**Tarea escrita A**
Imprime sin modificaciones el fragmento del texto sobre la palabra presidenta, desde "En varias ocasiones, sin" hasta "la posición original.".
**Tarea escrita B**
Continúa el texto sobre la palabra presidenta a partir de su última oración.

**Texto**
........

En varias ocasiones, sin habérmelo propuesto, he tenido que escribir una segunda parte de un artículo, dado que este ha generado opiniones diversas, lo cual impone la obligación de volver sobre el asunto, sin ánimos de polemizar, sino con la intención de ahondar en el caso y de ratificar la posición original.
El de hoy es la continuación de un comentario respecto de la palabra presidenta, publicado la semana pasada, cuando, sin temor a equivocarme y sabiendo que habría reacciones en contra, dije que esa es la forma adecuada para referirse a la mujer cuya función es presidir.

........

**Entradas del conjunto de datos**
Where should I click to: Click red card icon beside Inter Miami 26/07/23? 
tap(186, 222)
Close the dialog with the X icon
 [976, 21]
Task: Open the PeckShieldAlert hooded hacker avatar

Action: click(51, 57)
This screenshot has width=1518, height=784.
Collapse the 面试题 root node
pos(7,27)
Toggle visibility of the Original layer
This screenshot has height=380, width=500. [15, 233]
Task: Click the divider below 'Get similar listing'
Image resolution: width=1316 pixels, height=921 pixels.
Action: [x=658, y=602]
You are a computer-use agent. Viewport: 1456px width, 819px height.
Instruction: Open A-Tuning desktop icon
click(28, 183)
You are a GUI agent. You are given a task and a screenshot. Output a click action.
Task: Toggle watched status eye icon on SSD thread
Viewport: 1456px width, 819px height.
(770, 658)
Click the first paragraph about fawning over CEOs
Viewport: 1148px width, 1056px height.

........

**Respuesta A**
En varias ocasiones, sin habérmelo propuesto, he tenido que escribir una segunda parte de un artículo, dado que este ha generado opiniones diversas, lo cual impone la obligación de volver sobre el asunto, sin ánimos de polemizar, sino con la intención de ahondar en el caso y de ratificar la posición original.

**Respuesta B**
Pese a que es un asunto que desde hace mucho tiempo ha quedado resuelto, muchas también son las personas que aún no lo admiten, y en tal sentido se basan en el hecho de que el sufijo ‘ente’ no es de género masculino ni femenino, y se refiere a la persona que ejerce la presidencia de algo, sin importar el sexo o género, tal como lo expresó José María Lujan Morillo en este medio de comunicación, quien fue uno de los que dio una opinión diferente de la que emití el sábado pasado, y a quien le agradezco la gentileza de haberme mencionado en su publicación.
Se ha hecho frecuente en las redes sociales, lo digo una vez más, la aparición de una especie de cátedra con la que se pretende dejar claro que es improcedente, inadecuado e incorrecto decir que, por ejemplo, «la presidenta de la Junta de Condominio convocó a una asamblea de propietarios», pues como lo sostiene Lujan Morillo, el sufijo ente es genérico. Nunca he dicho que el argumento que se muestra en el aludido contenido esté equivocado, dado que, a todas luces, evidencia que quien lo concibió, maneja con relativa facilidad el tema gramatical y lingüístico; pero sostengo está fuera de contexto, obsoleto e inadecuado para la realidad actual, y eso es otra cosa.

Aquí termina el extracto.